▶ [MATERIAL FOR THE TASK]:
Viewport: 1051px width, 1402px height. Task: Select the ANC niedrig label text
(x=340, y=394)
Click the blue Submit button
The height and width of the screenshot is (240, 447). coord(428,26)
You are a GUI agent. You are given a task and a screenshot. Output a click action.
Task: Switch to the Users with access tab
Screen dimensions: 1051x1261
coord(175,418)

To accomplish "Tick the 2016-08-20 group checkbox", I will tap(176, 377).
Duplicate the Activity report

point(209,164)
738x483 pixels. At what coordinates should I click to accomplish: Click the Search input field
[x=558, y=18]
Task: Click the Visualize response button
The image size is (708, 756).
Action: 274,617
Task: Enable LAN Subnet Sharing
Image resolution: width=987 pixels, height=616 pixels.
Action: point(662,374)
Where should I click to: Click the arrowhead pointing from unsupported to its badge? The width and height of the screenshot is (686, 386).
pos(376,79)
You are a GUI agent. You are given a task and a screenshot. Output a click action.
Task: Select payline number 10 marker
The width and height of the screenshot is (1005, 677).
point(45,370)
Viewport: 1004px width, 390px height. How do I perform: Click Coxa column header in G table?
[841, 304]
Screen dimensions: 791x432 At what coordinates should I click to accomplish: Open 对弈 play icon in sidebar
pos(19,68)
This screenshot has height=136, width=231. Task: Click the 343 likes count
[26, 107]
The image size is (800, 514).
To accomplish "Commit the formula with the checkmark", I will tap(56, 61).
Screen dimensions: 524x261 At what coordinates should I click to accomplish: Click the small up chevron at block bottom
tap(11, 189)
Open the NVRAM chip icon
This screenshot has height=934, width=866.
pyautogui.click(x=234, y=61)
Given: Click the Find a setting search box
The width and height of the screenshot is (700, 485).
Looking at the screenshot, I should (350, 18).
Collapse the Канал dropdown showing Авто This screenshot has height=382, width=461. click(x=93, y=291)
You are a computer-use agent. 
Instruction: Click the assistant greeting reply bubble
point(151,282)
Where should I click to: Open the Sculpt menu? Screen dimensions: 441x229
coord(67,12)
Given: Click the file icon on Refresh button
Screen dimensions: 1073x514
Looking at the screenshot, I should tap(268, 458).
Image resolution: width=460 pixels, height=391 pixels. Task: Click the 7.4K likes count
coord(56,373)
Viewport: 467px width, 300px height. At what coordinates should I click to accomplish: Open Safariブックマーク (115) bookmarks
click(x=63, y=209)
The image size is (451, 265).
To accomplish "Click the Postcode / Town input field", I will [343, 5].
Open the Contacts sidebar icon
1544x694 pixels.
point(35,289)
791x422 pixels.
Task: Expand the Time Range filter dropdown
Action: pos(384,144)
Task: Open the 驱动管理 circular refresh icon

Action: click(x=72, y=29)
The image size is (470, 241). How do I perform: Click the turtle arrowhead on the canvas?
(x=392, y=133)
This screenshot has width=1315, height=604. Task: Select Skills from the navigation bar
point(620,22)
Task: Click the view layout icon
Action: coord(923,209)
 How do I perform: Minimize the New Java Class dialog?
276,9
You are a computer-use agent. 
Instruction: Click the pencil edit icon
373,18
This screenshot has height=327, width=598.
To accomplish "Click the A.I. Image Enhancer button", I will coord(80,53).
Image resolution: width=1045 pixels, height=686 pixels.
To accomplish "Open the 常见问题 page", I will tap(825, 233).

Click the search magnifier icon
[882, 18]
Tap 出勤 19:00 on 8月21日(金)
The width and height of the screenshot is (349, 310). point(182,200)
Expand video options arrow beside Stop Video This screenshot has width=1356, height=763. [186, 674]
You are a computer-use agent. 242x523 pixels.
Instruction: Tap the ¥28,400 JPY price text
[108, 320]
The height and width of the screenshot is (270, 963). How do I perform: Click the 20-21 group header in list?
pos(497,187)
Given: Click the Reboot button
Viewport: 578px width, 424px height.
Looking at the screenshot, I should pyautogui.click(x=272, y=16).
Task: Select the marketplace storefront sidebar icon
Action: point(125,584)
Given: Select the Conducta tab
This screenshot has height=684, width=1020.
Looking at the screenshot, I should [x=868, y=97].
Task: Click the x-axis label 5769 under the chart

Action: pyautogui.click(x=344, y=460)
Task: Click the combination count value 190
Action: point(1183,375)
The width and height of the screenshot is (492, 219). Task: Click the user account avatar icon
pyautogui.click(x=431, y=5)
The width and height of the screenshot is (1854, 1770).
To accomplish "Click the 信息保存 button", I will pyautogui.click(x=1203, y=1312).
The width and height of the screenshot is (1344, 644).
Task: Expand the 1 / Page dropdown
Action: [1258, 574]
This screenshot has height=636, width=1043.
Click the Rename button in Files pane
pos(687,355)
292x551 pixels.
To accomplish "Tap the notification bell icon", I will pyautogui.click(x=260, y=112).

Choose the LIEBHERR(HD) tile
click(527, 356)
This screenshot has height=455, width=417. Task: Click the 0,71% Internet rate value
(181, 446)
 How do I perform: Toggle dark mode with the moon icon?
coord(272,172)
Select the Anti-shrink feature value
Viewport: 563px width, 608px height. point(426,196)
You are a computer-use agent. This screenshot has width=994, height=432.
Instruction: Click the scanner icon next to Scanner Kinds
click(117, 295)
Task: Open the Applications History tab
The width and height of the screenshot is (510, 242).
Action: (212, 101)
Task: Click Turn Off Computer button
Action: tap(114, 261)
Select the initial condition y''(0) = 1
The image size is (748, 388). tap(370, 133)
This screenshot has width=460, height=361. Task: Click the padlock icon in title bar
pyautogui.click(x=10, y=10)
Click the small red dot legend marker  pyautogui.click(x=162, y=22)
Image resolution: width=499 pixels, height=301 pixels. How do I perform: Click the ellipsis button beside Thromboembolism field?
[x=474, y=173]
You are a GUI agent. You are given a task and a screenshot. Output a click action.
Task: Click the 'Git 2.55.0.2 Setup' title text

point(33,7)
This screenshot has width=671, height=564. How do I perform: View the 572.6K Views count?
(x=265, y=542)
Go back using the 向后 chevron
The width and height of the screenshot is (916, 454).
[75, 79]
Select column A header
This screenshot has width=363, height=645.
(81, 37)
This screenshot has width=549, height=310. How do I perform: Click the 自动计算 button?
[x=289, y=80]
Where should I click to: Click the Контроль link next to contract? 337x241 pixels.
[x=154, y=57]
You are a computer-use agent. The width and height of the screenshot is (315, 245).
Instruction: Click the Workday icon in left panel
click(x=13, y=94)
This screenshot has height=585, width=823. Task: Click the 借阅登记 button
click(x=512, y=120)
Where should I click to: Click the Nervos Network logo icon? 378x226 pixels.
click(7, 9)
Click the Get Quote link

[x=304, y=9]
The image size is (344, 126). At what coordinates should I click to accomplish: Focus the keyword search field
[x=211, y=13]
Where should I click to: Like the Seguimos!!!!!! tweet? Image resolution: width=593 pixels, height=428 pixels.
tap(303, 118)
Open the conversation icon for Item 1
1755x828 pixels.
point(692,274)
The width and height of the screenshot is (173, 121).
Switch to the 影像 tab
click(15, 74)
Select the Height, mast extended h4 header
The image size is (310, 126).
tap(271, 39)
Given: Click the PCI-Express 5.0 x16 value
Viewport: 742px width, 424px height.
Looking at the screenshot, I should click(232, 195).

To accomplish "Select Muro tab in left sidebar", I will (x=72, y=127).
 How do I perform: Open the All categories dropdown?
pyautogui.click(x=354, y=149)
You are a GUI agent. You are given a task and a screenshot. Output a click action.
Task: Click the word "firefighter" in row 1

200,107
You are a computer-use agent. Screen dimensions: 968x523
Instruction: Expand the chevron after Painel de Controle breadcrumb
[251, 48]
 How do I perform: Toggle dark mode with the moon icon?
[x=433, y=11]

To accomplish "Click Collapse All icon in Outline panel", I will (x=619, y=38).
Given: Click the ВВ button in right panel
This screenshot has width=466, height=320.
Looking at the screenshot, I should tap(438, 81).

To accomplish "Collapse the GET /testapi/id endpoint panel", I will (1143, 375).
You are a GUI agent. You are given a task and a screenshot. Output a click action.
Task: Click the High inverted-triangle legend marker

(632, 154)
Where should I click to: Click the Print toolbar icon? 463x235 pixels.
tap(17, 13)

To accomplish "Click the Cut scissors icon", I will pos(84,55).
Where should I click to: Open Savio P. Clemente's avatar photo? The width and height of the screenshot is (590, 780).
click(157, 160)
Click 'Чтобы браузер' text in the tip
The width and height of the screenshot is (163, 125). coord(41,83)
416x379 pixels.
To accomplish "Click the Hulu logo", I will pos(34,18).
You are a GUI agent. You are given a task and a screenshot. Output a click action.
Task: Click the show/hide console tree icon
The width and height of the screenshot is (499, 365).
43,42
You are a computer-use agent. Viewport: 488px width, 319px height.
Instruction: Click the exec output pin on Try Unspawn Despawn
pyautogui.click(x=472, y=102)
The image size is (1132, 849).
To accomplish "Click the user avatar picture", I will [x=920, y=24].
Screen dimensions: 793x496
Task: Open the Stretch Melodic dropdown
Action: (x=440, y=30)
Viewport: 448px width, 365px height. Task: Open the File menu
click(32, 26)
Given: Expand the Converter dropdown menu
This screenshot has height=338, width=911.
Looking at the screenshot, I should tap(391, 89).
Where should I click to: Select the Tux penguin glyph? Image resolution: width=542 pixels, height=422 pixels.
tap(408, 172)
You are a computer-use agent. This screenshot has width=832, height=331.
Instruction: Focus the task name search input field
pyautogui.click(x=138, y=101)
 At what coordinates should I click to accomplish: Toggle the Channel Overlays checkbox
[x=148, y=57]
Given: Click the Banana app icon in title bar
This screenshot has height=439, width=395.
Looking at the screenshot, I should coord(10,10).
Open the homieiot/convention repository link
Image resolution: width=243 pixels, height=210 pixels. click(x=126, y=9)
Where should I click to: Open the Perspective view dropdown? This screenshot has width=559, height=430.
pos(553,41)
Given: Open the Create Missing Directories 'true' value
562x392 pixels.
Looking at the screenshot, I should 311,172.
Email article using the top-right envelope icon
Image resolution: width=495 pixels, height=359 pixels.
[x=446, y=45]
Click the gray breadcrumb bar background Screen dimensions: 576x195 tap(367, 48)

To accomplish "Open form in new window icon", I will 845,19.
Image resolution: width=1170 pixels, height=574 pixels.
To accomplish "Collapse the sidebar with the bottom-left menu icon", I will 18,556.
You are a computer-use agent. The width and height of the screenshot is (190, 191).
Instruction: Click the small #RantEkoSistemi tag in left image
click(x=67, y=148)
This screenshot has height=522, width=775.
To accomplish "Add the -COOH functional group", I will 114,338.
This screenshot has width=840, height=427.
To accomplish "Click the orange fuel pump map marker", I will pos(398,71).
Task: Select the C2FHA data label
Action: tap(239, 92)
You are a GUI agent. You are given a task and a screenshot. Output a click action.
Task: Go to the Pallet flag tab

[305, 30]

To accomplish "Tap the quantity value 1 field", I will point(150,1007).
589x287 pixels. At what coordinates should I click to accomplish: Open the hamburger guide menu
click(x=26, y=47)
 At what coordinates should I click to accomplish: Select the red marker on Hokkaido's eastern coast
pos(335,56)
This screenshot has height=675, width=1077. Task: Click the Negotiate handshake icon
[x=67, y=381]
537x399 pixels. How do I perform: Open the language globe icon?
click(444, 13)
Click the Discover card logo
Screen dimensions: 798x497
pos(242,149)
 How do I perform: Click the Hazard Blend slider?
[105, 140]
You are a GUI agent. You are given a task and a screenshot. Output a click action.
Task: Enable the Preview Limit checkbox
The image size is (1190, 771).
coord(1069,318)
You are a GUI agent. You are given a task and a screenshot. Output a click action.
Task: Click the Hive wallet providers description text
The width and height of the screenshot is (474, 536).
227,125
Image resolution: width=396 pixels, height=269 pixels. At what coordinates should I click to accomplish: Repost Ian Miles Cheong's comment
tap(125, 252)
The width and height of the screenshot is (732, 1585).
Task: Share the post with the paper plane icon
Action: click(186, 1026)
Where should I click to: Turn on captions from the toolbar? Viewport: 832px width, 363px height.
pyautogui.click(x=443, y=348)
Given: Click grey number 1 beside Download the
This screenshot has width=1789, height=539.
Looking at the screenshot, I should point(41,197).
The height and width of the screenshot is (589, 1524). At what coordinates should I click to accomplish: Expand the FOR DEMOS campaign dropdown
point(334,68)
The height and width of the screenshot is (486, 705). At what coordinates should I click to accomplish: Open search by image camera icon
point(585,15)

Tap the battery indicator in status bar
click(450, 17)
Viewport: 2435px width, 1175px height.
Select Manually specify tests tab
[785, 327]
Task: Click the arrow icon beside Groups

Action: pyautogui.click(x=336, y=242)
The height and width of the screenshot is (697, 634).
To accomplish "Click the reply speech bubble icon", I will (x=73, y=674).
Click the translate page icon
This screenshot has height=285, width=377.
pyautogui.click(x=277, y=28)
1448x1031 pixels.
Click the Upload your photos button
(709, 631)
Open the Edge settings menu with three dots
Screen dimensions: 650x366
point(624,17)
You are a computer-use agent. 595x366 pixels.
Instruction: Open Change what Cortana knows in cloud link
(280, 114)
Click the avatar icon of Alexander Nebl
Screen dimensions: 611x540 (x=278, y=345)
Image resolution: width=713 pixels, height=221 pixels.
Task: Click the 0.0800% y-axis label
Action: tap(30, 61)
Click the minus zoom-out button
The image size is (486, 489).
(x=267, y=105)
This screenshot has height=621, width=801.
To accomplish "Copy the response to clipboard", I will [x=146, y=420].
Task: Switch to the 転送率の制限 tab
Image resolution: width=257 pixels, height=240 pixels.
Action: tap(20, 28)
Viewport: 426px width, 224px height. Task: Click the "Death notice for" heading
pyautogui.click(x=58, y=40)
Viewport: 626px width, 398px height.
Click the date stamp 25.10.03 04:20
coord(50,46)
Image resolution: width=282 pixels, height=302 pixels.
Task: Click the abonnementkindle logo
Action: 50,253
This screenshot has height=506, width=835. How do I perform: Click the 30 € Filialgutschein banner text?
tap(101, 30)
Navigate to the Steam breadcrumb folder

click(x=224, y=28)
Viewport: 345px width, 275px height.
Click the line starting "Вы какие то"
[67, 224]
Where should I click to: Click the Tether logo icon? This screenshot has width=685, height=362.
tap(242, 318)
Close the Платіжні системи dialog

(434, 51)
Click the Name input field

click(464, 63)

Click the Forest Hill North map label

▶ [ACTION ITEM]:
Scan the data, and report each line that uses the word "number".

▶ [TASK SOLUTION]:
Task: Select payline number 10 marker
Given: Click grey number 1 beside Download the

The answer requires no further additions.